Downloading data from Google Play
To solve one of the problems with grouping logic you can try downloading ANR reports from Google Play for further analysis. Previously, there was a way to download raw detailed reports using Google Cloud Storage, but a few years ago Google removed this option:
While it is still possible to view individual reports in the console, how can you export thousands of reports without doing tons of repetitive work?
There are many ways of scraping information from websites. The cleanest way is to download it using APIs but in our case, Google does not provide any official APIs to get this data. In this case, you can emulate user behaviour by automatically clicking on links and buttons in a browser and saving the displayed text.
A web scraper can be implemented using a commonly used tool called Selenium which provides simple APIs to interact with web pages. It was initially designed to create automated tests for web applications and is available in various languages, including Java/Kotlin.
Using this scraper, we downloaded raw ANR reports for one release and were able to perform analysis not possible with Google Play Console’s built-in tools.
For example, just by searching “Application.onCreate” in the reports, we found out that approximately 60% of ANR reports were occurring while executing Application.onCreate method.
Another way to collect more data and perform more advanced analysis is to implement custom ANR reporting. In the past, we had been experiencing similar problems with crash reporting tools. Therefore, we created our own internal crash analytics tool called “Gelato”.
It provides similar functionality as other crash reporting tools, such as Firebase Crashlytics or App Center, but allows us to fully control the data that we store, change grouping logic, and perform complex filtering:
We decided to track ANRs to Gelato as well, in the hope that it would provide additional insight. To do this we needed to know when the application gets an ANR.

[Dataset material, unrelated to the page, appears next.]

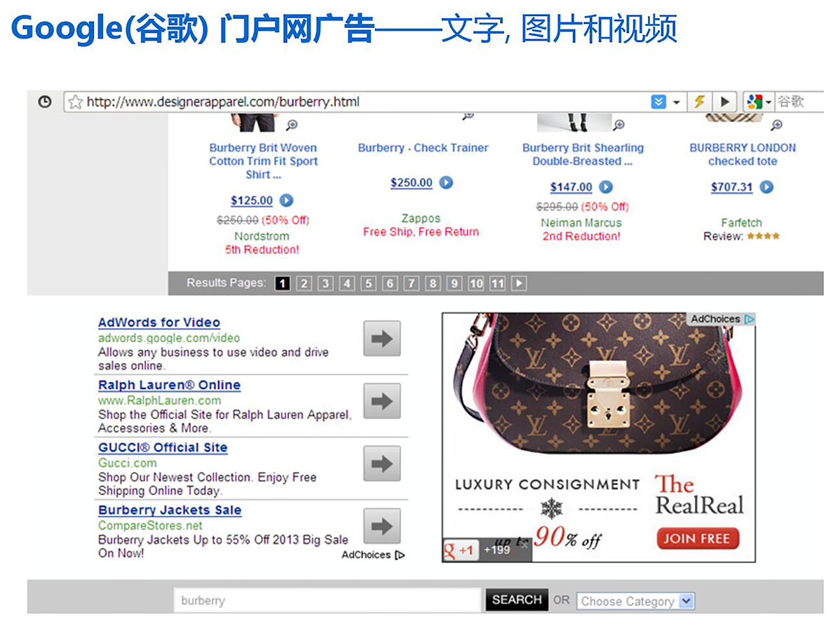Click the SEARCH button
Screen dimensions: 840x631
pyautogui.click(x=517, y=600)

Whilst there is a new API in Android 11 that provides information on the latest process exit reasons, but the majority of our users are still using lower Android versions, so this meant we had to find something else.

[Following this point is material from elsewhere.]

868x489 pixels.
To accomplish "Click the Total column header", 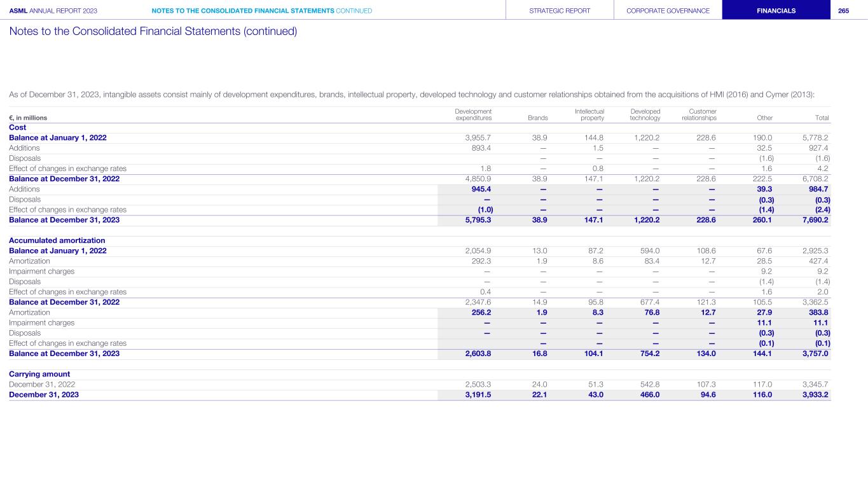I will coord(822,118).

We found a simple but effective idea that is commonly used to track main thread freezes. We could run a “watchdog” thread that periodically tries to run a task on the main thread. If the task fails to complete within the specified timeout, then we could simply dump the current threads state and report it to our crash reporting tool:
There is a great library that implements this logic and we used it to add ANR reporting to our internal crash reporting tool. It allowed us to perform more in-depth analysis and facilitated better integration with our infrastructure. For example, now we are able to compare the main thread freezes between different A/B test variants.
Here is an example of a report in our system:
One useful tip is to collect and send recent analytics events with the report. Sometimes it can give literal steps to reproduce the problem.
If you don’t have plans to introduce in-house crash reporting solutions, you can try other third-party tools. For example, you can track ANRs as custom crashes to AppCenter or Firebase Crashlytics.
It is important to know that these reports cannot be considered as 1:1 alternatives to Google Play ANR reports. Android has slightly different rules for detecting ANRs, as we mentioned before, but it can give an overall picture of the main problems. It is still highly likely that if there are many reports of main thread freezes in some part of your app, then it contains ANRs.
So, we’ve discussed what ANR is and how we can track it. In Part 2 of this blog post series, I will share our approaches to reducing the ANR rate and provide some of our own results.